Bigots not welcome!

Submitted by AWL on 27 April, 2014 - 9:51

Over 200 people turned up to the "Migrants Welcome, Bigots Aren't" protest outside UKIP's Nigel Farage North East rally.

The protest was initiated by Workers Liberty supporters in the North East; it brought together political activists as well as artists, musicians, feminists and LGBT campaigners.

A lively protest greeted those who came to hear Farage. Our protest included an open mic: over 20 local speakers outlined their opposition to UKIP's racism, and why migrants were welcome, as well as detailing the sexist, homophobia and pro-rich and pro-capitalist policies of UKIP.

Many protesters made their own banners and the protest had a more inclusive feel than many protests: half the speakers were women, and there were no "top table speakers" given priority over activists. Speakers from a range of left-wing political groups spoke alongside community campaigners and several people read political poems.

However, there was a lack of serious support from trade unions. Though many at the protest were trade union members, no branch or regional union banners were there with the exception of some Unite flags.

The point is that if the labour movement had seriously mobilised we could have outnumbered the 800-strong UKIP rally inside the Sage.

These elections offer little positive alternatives to vote for: union support for labour has failed to win a commitment from labour to fight for rights for all migrant workers and precarious workers. The "No2EU" candidates in the European election supported by some on the left suprisingly didn't speak or bring any publicity to our Migrants Welcome protest, while Labour and Greens were both prominent at the protest.

In the absence of the candidates we need and could unite around in these elections (standing on a strong pro-migrant, pro-workers rights, pro-women platform that will fight for jobs, homes and benefits) the left and activists should do more to stand up to this anti-migrant racism, to win people away from the idea that England could or should go back to the days of a wealthy empire.
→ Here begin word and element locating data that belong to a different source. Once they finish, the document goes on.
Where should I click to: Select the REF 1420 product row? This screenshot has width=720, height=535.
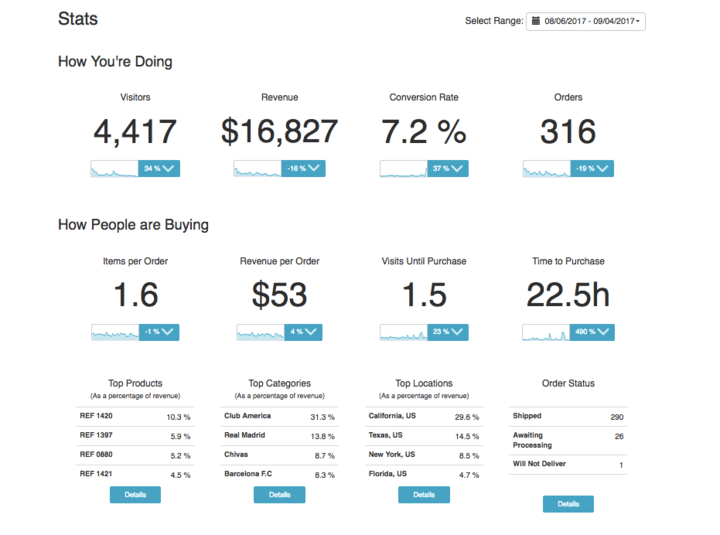(135, 417)
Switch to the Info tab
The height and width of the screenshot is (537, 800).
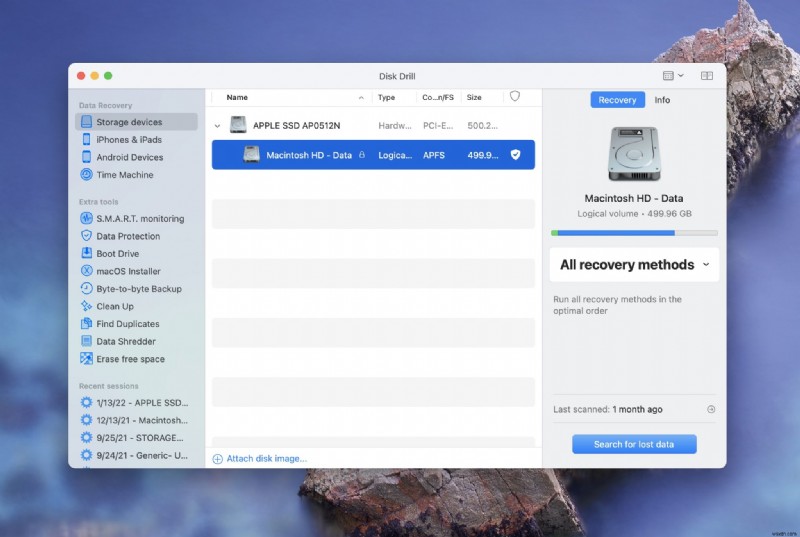tap(662, 100)
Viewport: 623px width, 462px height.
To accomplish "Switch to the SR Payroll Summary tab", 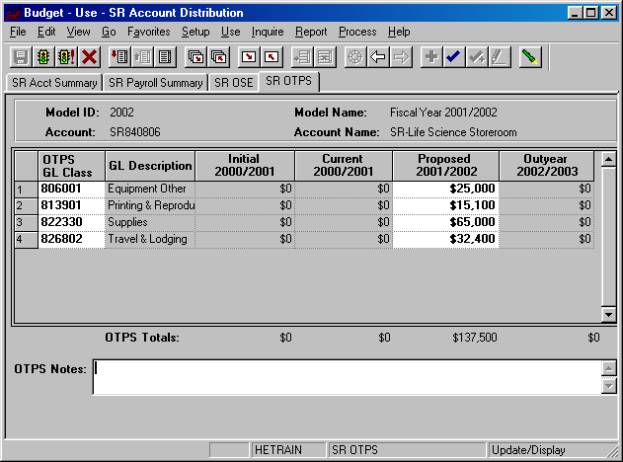I will click(x=155, y=83).
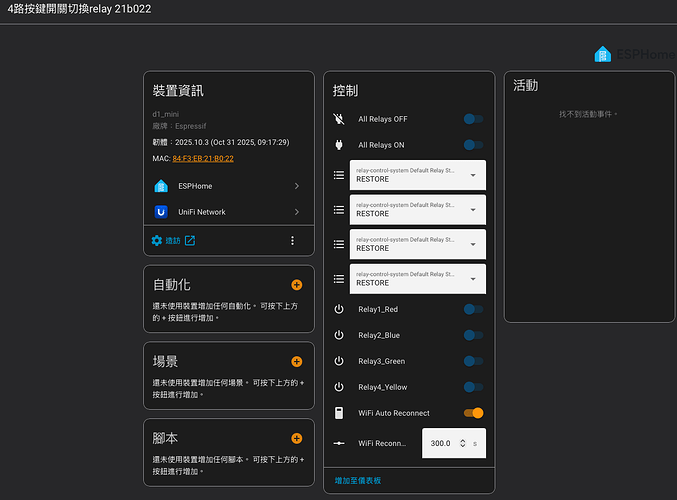The image size is (677, 500).
Task: Toggle the All Relays OFF switch
Action: tap(473, 119)
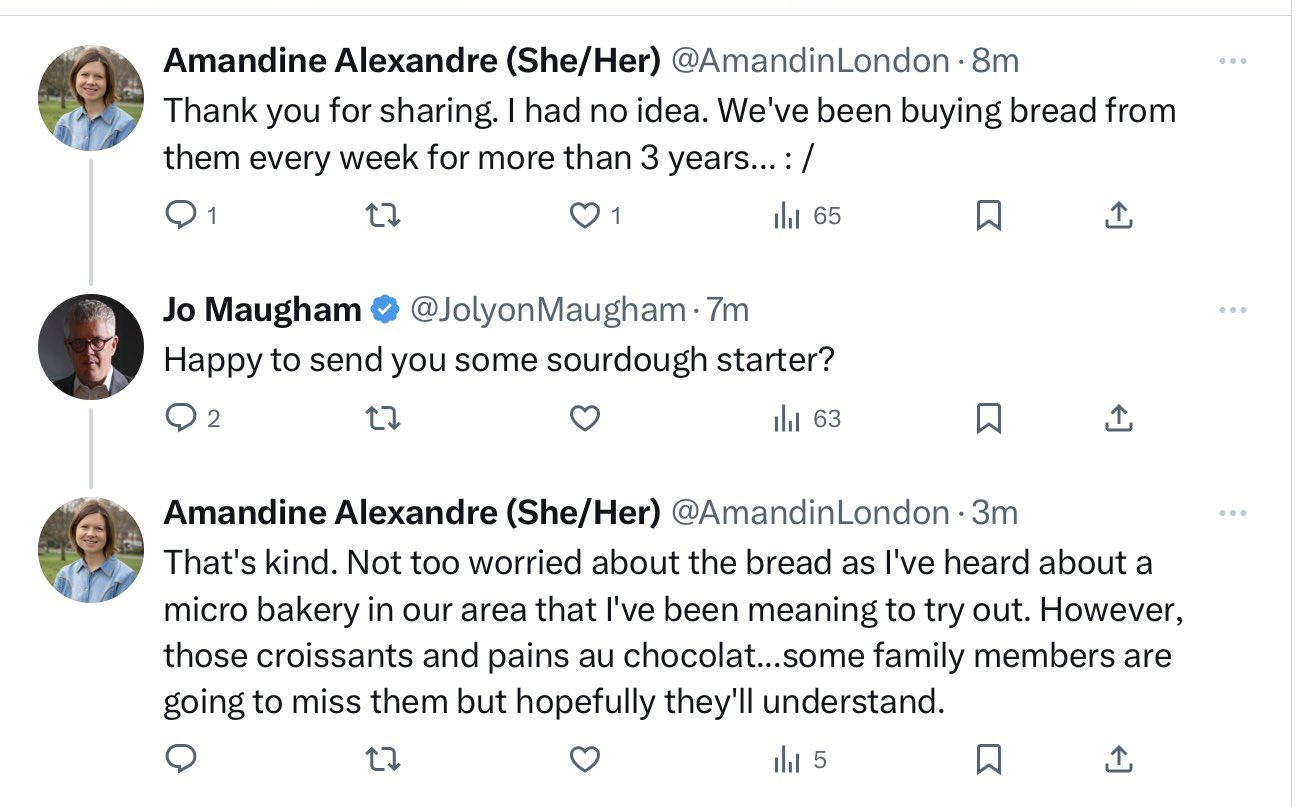Viewport: 1297px width, 807px height.
Task: Share Amandine's first tweet via share icon
Action: coord(1118,215)
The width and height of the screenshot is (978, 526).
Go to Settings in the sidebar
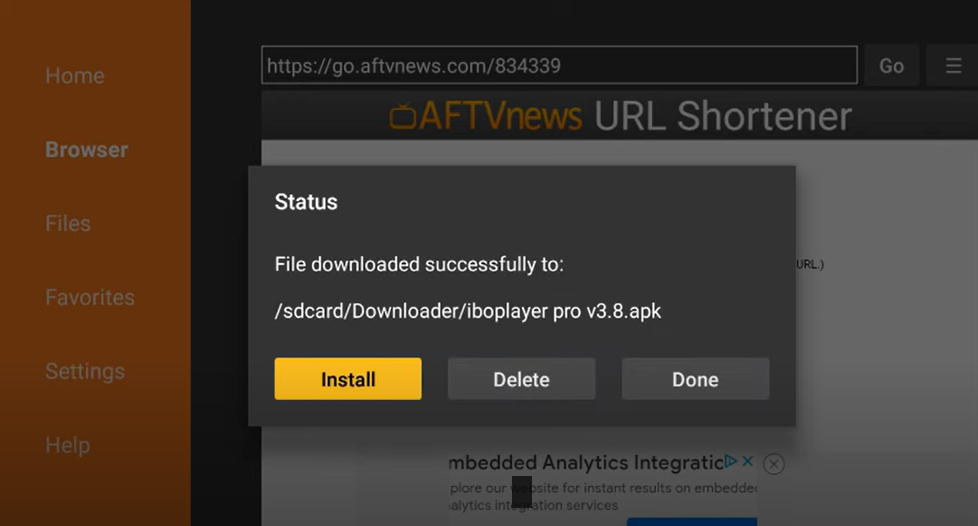[x=85, y=371]
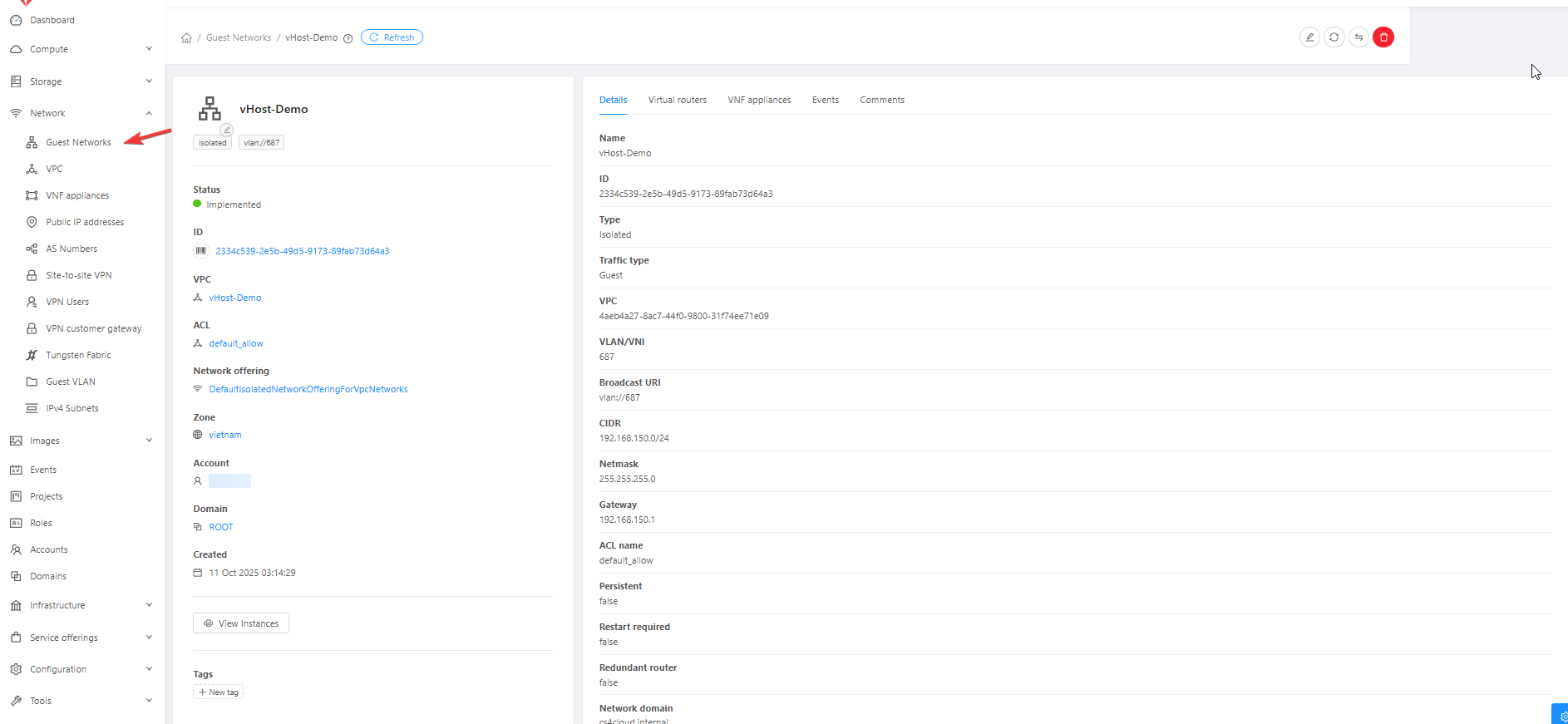
Task: Expand the Compute menu section
Action: pos(81,49)
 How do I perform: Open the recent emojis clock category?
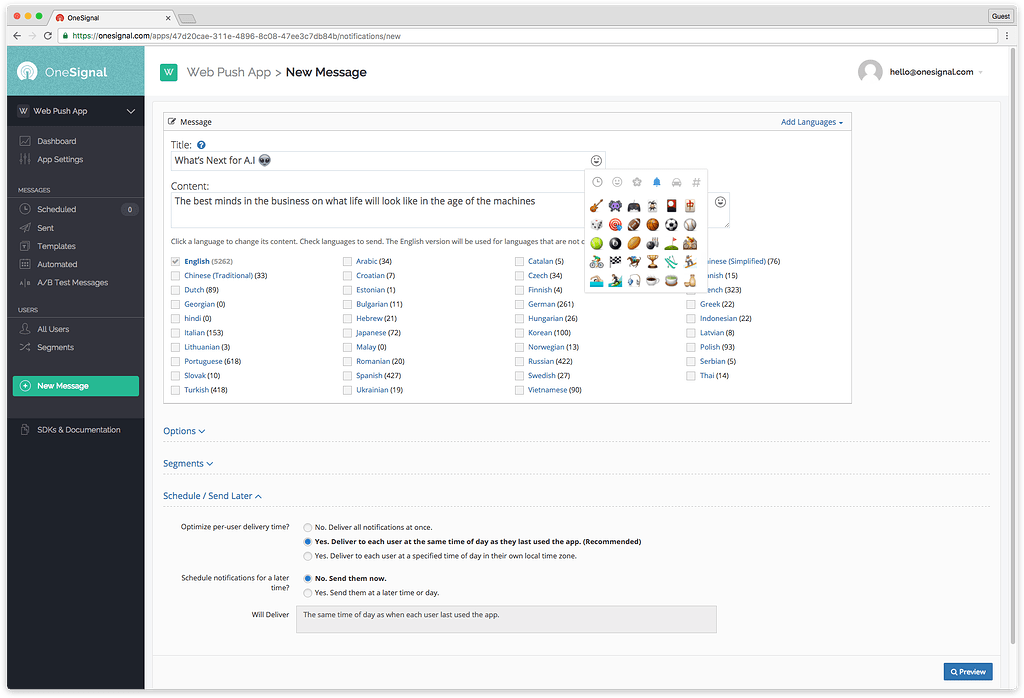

We need to regain the ground from both the far-right street fighters and the creeping anti-migrant racism in our workplaces, and estates.

We need more protests like ours in Gateshead every time UKIP try to win support. And to argue in our unions for policies for European workers unity to level up conditions and rights at work, and to recruit and organise migrant workers to our unions.

A small counter protest of 15 or so members of the EDL attempted to attack our protest but were held back by the police.